##### DATA SECTION #####

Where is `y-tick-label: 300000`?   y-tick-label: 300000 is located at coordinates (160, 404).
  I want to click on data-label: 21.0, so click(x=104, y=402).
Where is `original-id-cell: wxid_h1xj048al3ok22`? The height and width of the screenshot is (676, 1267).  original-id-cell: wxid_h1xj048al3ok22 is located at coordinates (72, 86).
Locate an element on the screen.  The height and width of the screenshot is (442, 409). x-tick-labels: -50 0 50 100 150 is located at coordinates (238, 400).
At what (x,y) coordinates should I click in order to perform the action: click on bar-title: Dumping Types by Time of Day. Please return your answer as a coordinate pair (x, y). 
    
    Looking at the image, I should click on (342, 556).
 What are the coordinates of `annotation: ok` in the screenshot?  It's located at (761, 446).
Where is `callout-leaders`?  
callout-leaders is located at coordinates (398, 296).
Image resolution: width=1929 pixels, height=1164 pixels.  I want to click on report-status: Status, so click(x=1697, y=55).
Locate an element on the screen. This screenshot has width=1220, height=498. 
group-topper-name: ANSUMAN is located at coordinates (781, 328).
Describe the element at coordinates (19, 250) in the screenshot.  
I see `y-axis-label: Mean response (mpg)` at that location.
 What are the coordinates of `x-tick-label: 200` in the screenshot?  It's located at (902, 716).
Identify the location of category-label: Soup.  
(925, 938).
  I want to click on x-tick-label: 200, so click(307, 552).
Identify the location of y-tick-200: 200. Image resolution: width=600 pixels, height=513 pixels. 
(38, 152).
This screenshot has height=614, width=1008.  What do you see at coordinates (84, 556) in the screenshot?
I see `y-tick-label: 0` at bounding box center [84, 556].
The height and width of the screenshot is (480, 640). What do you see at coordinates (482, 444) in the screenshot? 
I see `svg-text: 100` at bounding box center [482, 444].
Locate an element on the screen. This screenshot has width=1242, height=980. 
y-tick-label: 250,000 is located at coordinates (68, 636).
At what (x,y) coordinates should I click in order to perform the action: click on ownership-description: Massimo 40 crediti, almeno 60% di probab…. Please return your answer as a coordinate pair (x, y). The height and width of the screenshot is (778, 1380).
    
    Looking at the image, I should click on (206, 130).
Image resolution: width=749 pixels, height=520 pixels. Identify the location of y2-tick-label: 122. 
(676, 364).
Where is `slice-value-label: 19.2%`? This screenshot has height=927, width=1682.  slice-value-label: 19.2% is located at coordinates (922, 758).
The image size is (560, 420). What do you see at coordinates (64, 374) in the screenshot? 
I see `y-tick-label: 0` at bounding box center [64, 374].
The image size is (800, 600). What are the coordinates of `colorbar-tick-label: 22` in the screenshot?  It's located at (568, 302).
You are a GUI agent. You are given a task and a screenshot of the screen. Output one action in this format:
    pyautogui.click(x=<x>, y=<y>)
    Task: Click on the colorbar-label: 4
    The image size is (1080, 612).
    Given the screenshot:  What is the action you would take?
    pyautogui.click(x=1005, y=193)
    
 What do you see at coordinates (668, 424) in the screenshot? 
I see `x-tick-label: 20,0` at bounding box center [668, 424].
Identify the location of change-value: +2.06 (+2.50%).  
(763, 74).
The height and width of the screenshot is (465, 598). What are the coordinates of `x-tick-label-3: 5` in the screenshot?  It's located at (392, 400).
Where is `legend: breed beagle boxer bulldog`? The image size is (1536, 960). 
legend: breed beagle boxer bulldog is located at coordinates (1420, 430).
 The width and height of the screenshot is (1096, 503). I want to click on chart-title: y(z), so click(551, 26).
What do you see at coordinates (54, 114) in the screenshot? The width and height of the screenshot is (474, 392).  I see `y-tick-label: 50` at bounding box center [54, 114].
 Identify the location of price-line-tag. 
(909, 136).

#####

ABOUT THIS EXERCISE:
Swap each "Identify the location of" in all the lines above for "Find the position of", and give the lines again with nothing else changed.

EXPECTED OUTPUT:
Where is `y-tick-label: 300000`?   y-tick-label: 300000 is located at coordinates (160, 404).
  I want to click on data-label: 21.0, so click(x=104, y=402).
Where is `original-id-cell: wxid_h1xj048al3ok22`? The height and width of the screenshot is (676, 1267).  original-id-cell: wxid_h1xj048al3ok22 is located at coordinates (72, 86).
Locate an element on the screen.  The height and width of the screenshot is (442, 409). x-tick-labels: -50 0 50 100 150 is located at coordinates (238, 400).
At what (x,y) coordinates should I click in order to perform the action: click on bar-title: Dumping Types by Time of Day. Please return your answer as a coordinate pair (x, y). 
    
    Looking at the image, I should click on (342, 556).
 What are the coordinates of `annotation: ok` in the screenshot?  It's located at (761, 446).
Where is `callout-leaders`?  
callout-leaders is located at coordinates (398, 296).
Image resolution: width=1929 pixels, height=1164 pixels.  I want to click on report-status: Status, so click(x=1697, y=55).
Locate an element on the screen. This screenshot has width=1220, height=498. 
group-topper-name: ANSUMAN is located at coordinates (781, 328).
Describe the element at coordinates (19, 250) in the screenshot.  
I see `y-axis-label: Mean response (mpg)` at that location.
 What are the coordinates of `x-tick-label: 200` in the screenshot?  It's located at (902, 716).
Find the position of category-label: Soup.  
(925, 938).
  I want to click on x-tick-label: 200, so click(307, 552).
Find the position of y-tick-200: 200. Image resolution: width=600 pixels, height=513 pixels. 
(38, 152).
This screenshot has height=614, width=1008.  What do you see at coordinates (84, 556) in the screenshot?
I see `y-tick-label: 0` at bounding box center [84, 556].
The height and width of the screenshot is (480, 640). What do you see at coordinates (482, 444) in the screenshot? 
I see `svg-text: 100` at bounding box center [482, 444].
Locate an element on the screen. This screenshot has width=1242, height=980. 
y-tick-label: 250,000 is located at coordinates (68, 636).
At what (x,y) coordinates should I click in order to perform the action: click on ownership-description: Massimo 40 crediti, almeno 60% di probab…. Please return your answer as a coordinate pair (x, y). The height and width of the screenshot is (778, 1380).
    
    Looking at the image, I should click on (206, 130).
Image resolution: width=749 pixels, height=520 pixels. Find the position of y2-tick-label: 122. 
(676, 364).
Where is `slice-value-label: 19.2%`? This screenshot has height=927, width=1682.  slice-value-label: 19.2% is located at coordinates (922, 758).
The image size is (560, 420). What do you see at coordinates (64, 374) in the screenshot? 
I see `y-tick-label: 0` at bounding box center [64, 374].
The image size is (800, 600). What are the coordinates of `colorbar-tick-label: 22` in the screenshot?  It's located at (568, 302).
You are a GUI agent. You are given a task and a screenshot of the screen. Output one action in this format:
    pyautogui.click(x=<x>, y=<y>)
    Task: Click on the colorbar-label: 4
    The image size is (1080, 612).
    Given the screenshot:  What is the action you would take?
    pyautogui.click(x=1005, y=193)
    
 What do you see at coordinates (668, 424) in the screenshot? 
I see `x-tick-label: 20,0` at bounding box center [668, 424].
Find the position of change-value: +2.06 (+2.50%).  
(763, 74).
The height and width of the screenshot is (465, 598). What are the coordinates of `x-tick-label-3: 5` in the screenshot?  It's located at (392, 400).
Where is `legend: breed beagle boxer bulldog`? The image size is (1536, 960). 
legend: breed beagle boxer bulldog is located at coordinates (1420, 430).
 The width and height of the screenshot is (1096, 503). I want to click on chart-title: y(z), so click(551, 26).
What do you see at coordinates (54, 114) in the screenshot? The width and height of the screenshot is (474, 392).  I see `y-tick-label: 50` at bounding box center [54, 114].
 Find the position of price-line-tag. 
(909, 136).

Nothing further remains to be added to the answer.